Exercise requirements:
Please copy every line of the records below that holds the word "will".

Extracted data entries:
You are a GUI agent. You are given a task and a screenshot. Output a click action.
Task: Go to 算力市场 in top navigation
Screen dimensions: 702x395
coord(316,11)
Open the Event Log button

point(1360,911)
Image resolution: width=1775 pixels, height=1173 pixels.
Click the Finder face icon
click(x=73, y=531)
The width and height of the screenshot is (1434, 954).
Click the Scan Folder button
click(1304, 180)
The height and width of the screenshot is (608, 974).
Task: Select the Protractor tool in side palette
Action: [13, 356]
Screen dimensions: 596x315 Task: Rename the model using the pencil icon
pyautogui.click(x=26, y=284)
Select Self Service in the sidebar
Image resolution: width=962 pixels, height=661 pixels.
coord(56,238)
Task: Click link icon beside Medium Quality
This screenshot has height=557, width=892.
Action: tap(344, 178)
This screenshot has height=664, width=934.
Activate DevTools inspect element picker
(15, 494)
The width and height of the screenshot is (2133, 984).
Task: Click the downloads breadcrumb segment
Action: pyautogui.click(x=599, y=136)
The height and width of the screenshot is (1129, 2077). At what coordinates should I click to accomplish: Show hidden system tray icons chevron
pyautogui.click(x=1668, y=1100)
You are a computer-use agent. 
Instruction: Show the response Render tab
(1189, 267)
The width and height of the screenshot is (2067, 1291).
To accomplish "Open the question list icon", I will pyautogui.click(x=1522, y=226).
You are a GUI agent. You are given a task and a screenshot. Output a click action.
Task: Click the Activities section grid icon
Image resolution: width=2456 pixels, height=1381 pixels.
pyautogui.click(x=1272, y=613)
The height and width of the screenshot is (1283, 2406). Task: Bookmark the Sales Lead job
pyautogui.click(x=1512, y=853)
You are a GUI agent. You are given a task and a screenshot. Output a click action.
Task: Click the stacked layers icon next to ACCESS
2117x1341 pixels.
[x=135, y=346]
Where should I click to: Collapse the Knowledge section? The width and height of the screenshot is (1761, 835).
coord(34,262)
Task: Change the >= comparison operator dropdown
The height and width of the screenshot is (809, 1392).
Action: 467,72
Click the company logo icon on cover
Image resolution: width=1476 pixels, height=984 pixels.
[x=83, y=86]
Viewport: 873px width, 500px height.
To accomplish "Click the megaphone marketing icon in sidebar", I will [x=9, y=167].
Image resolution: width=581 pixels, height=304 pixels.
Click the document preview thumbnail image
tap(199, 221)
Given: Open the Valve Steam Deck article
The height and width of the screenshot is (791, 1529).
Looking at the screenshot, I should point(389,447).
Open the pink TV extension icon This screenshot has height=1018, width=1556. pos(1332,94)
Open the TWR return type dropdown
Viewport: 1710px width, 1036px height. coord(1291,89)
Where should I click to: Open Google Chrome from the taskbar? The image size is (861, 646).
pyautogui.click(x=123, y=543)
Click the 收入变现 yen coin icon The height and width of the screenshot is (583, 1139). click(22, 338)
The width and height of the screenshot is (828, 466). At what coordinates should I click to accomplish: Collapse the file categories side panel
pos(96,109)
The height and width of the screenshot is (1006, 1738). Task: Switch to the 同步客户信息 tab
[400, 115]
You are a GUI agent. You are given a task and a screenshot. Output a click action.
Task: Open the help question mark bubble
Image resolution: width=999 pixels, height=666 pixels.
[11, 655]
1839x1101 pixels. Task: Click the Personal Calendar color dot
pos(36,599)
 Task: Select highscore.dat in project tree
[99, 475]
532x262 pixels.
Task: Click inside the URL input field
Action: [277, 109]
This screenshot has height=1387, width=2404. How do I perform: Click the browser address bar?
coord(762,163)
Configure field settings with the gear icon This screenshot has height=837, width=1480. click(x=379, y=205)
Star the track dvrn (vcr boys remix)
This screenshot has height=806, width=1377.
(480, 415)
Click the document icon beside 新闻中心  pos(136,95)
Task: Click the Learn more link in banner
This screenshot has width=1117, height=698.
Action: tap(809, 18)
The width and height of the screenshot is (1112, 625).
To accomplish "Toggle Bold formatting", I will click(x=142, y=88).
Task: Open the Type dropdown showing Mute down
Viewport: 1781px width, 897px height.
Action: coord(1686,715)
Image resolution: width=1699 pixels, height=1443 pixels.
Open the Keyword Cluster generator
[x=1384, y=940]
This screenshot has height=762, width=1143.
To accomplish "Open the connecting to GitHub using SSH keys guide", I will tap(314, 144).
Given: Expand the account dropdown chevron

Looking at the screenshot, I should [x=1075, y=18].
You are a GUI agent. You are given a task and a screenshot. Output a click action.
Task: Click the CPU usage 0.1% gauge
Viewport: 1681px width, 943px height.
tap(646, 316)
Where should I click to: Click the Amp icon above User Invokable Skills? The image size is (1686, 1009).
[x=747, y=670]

The answer:
To accomplish "Open the question list icon", I will pyautogui.click(x=1522, y=226).
To accomplish "Click the megaphone marketing icon in sidebar", I will [x=9, y=167].
To accomplish "Toggle Bold formatting", I will click(x=142, y=88).
To accomplish "Open the connecting to GitHub using SSH keys guide", I will tap(314, 144).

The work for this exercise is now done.